ロビンソン・クルーソー

ロビンソン・クルーソー〈上〉 (岩波文庫)

ロビンソン・クルーソー〈上〉 (岩波文庫)

もし誰かがある個人のこの世界における冒険の物語が公けにするに値するものであり、公けにされたさい好評を博するに値するものであるとすれば、この物語こそそうだと編者は考える。
(7ページ、デフォーによる原著序)

いくらかこういう心の動揺も静まり、家の道具や住居の問題もかたづいたので、テーブルと椅子おのおの一つを作り、自分の身のまわりをできるだけ整頓し、日記をつけはじめた。日記の写しを次にお目にかけようと思う。断っておかなければならないことは、すでにのべたことがくり返し記されているかもしれないことである。
(97ページ)

「読者」への公開を意図した語りとその宣言。主人公のクルーソー自身が公開性を意識しているが、さらにその原稿を著者であるデフォーが発見し、公刊するという体裁を採っている。

私は全人類から絶縁されている孤独者であり、人間社会から追放された者である。
(93ページ上段、クルーソーが作成した、無人島への漂着の「悪い点と善い点」のバランスシートより、「悪い点」の一つ)

私は杉の木を一本切りたおした。ソロモンがエルサレムの神殿造営のときに切りたおしたといわれる木もはたしてこれに匹敵したかどうか、疑わしくなるほどの大木であった。
(173ページ、初めてボートを手作りした際の描写。)

「最初の建築」としてのソロモン神殿というイメージは、デフォーにおいてはまだ健在である。
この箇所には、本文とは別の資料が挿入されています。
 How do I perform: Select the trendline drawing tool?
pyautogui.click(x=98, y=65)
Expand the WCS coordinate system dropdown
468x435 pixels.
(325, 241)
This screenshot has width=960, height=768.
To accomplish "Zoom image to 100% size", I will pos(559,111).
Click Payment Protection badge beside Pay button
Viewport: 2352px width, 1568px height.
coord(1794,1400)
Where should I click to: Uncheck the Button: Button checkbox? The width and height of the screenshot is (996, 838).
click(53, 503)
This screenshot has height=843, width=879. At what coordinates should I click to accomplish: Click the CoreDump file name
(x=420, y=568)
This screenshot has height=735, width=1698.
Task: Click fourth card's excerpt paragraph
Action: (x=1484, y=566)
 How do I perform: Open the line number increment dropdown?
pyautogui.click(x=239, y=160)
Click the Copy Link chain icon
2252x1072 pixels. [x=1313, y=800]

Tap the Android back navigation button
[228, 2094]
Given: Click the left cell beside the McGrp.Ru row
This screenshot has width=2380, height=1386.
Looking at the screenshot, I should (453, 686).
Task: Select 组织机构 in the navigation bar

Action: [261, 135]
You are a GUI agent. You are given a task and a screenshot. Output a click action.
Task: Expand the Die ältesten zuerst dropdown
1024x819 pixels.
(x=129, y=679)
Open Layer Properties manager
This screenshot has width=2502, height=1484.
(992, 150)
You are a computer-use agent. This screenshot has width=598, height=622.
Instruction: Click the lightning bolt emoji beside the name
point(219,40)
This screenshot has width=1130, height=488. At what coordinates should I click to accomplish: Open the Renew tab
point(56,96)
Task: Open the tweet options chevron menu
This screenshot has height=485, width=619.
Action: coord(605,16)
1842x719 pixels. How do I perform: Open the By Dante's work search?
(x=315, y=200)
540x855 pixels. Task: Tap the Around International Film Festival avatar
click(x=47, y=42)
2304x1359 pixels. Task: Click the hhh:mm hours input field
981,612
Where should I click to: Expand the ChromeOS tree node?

神が人類に与えた「ソロモン神殿」と対照をなすのが、ヴィトルヴィウス/マルク・アントワーヌ・ロージェによる「原始の小屋」の系譜である。もっとも、ここで持ち出されている「ソロモン神殿」は、「原始の小屋」とほぼ変わらない比喩ー―自然状態における始源の建築行為ー―として用いられているだろう。

自分があきれるほど今まで見てきたこの大地と海、いったいこれはなんなのであろうか。どういうふうにつくられたのであろうか。いったい自分はなんなのであろうか。自分ばかりではない。野生のものであれ、飼育されたものであれ、人間であれ動物であれ、生きとし生けるものはみななんなのであろうか。またどこからきたのであろうか。いうまでもなく、われわれはすべて、ある秘められた「力」によって、大地と海、大気と青空を作った「力」によってつくられている。だがその「力」はいったいなにものなのだろうか。

自己の存在に対する問い。ゴーガンが『われわれはどこから来たのか、われわれは何者か、われわれはどこへ行くのか』と題した作品を描いたのは19世紀末のこと、デフォー(クルーソー)は、「我々の行く末」までは射程に含めていないものの、その180年前に自己の存在と来歴を問うていることになる。